What you need to do:
Produce a verbatim transcript of the entries below, excluding pictures.

*** Given records

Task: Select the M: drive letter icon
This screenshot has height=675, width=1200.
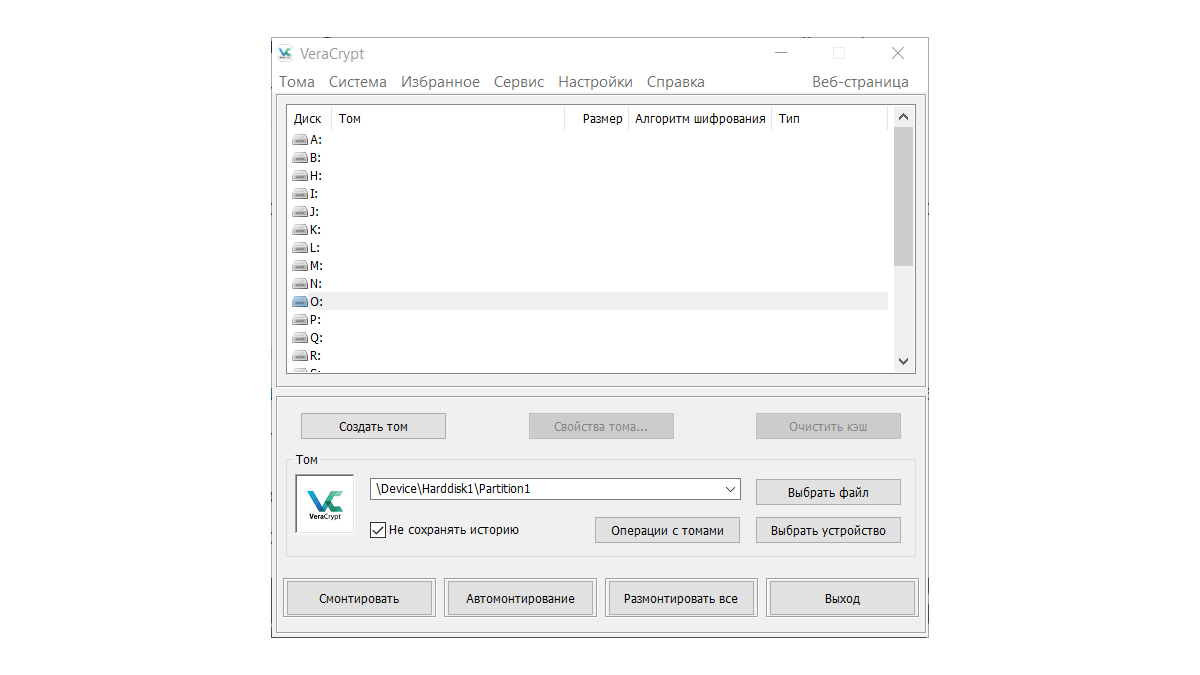Action: pyautogui.click(x=301, y=265)
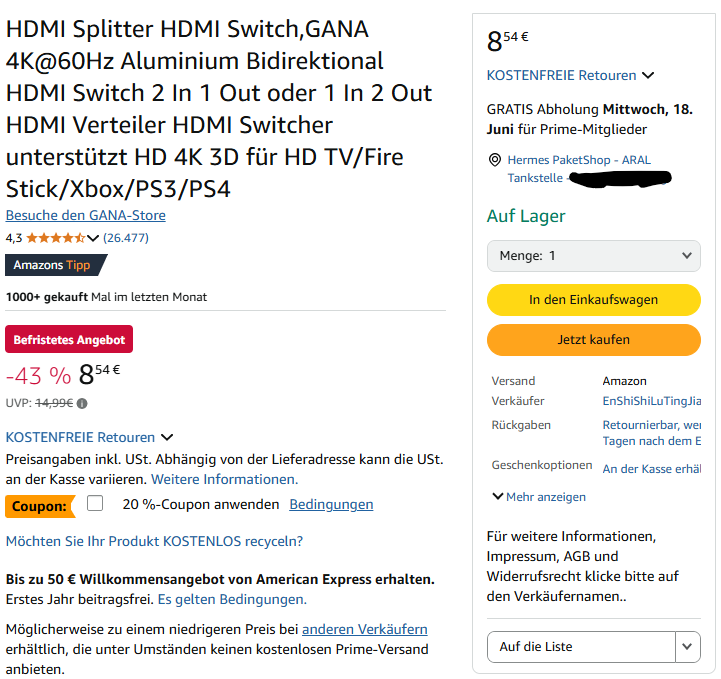Click the location pin icon by Hermes PaketShop
Screen dimensions: 721x679
[x=494, y=160]
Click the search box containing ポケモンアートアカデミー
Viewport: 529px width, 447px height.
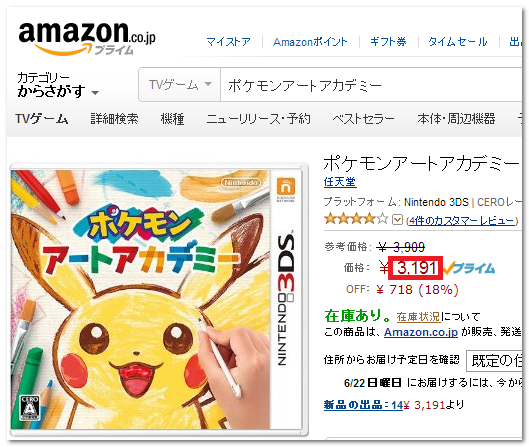[371, 85]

******

Result of the task:
Task: Select the M: drive letter icon
This screenshot has height=675, width=1200.
Action: pyautogui.click(x=301, y=265)
Click the location pin icon by Hermes PaketShop
Screen dimensions: 721x679
[x=494, y=160]
Click the search box containing ポケモンアートアカデミー
Viewport: 529px width, 447px height.
[371, 85]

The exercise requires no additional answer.